START SOURCE MATERIAL

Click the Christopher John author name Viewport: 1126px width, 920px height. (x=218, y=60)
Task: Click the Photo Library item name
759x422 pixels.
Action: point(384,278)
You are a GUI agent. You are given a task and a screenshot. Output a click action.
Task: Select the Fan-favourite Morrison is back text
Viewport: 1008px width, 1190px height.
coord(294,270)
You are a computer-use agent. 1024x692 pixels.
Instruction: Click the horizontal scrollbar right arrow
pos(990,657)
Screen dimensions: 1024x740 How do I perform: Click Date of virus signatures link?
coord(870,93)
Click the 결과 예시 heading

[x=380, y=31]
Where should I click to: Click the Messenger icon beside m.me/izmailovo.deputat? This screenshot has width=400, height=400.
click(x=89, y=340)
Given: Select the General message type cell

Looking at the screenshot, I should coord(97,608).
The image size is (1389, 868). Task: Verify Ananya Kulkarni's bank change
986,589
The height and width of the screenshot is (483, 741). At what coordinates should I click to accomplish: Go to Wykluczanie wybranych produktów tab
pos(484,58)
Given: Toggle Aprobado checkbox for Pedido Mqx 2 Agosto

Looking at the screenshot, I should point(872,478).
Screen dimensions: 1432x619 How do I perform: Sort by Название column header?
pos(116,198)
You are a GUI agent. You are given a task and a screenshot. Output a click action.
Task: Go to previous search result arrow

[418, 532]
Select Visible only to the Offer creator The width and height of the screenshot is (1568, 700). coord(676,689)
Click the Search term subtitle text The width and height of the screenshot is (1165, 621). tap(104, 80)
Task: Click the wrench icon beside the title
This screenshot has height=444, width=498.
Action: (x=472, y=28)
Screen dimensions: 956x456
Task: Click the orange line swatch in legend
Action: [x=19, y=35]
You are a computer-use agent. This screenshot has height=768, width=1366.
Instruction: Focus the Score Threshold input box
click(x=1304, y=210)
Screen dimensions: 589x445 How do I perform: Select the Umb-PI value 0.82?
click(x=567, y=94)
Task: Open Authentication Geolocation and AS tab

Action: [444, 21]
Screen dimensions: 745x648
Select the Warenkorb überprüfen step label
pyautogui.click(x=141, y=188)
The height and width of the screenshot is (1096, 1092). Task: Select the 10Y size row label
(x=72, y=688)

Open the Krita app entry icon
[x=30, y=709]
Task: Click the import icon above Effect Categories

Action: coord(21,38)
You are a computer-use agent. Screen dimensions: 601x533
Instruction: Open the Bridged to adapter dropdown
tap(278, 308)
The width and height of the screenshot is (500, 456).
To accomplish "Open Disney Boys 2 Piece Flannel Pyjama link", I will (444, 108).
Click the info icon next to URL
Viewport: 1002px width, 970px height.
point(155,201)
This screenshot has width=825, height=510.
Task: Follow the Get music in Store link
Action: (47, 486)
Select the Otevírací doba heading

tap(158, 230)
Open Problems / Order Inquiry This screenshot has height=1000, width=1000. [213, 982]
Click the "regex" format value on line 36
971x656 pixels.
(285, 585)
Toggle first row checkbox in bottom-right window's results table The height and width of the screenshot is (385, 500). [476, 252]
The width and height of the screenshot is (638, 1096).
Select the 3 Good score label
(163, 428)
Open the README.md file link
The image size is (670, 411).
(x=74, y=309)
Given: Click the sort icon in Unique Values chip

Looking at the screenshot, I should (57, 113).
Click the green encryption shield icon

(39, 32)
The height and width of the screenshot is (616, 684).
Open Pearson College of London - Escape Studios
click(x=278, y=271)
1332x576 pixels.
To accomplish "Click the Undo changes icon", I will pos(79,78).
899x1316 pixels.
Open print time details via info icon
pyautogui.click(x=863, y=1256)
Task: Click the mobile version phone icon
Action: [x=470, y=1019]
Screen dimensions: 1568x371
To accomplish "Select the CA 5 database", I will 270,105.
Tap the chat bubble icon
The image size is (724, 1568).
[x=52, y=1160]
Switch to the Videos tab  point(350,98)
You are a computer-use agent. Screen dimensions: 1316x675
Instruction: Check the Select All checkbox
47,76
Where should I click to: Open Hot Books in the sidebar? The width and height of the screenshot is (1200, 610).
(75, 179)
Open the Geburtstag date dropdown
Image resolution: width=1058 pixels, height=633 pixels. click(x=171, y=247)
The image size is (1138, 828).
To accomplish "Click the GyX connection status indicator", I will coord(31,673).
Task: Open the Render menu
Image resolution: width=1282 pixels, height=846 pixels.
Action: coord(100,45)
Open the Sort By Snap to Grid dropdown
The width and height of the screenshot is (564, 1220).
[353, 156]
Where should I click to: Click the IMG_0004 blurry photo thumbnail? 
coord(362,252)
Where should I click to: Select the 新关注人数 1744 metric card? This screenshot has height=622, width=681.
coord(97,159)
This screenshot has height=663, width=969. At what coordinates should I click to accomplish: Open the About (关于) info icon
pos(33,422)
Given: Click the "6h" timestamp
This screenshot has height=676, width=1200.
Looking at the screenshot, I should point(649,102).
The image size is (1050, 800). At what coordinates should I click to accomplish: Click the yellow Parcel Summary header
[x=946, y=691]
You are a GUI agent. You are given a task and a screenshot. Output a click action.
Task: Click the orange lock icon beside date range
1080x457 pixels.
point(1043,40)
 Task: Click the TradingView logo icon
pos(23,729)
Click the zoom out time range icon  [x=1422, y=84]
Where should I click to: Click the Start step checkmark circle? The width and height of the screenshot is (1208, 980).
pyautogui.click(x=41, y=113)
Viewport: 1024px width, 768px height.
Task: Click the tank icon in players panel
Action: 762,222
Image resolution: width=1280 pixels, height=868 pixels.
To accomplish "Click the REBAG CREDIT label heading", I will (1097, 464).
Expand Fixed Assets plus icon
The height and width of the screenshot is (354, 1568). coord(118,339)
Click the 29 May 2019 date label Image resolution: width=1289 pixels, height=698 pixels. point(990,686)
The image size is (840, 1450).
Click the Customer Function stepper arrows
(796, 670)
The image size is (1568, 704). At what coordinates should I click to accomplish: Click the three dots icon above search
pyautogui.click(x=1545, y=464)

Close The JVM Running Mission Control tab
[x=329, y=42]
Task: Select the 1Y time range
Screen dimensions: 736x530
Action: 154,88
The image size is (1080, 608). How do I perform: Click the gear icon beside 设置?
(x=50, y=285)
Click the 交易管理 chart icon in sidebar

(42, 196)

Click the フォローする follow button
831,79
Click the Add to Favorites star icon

END SOURCE MATERIAL

TO DO: Read through the data above. Report each line that has the word "computer".

EXPECTED OUTPUT:
You are a computer-use agent. 1024x692 pixels.
You are a computer-use agent. This screenshot has height=768, width=1366.
You are a computer-use agent. Screen dimensions: 601x533
You are a computer-use agent. Screen dimensions: 1316x675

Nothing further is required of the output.